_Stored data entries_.
--- --- ---
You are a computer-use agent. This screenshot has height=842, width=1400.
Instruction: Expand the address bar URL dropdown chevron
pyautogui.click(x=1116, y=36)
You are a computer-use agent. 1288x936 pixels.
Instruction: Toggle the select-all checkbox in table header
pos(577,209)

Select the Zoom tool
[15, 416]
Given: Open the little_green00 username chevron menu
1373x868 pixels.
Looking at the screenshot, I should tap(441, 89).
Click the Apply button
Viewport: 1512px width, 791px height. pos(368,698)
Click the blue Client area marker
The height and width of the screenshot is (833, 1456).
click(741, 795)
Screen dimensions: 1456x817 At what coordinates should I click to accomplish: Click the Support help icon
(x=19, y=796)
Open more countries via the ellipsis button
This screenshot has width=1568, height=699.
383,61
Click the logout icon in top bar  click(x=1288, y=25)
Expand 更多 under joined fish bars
--- --- ---
_Exercise_.
Extract each line holding the word "computer" from the records.

_Reply to the task_.
You are a computer-use agent. This screenshot has height=842, width=1400.
You are a computer-use agent. 1288x936 pixels.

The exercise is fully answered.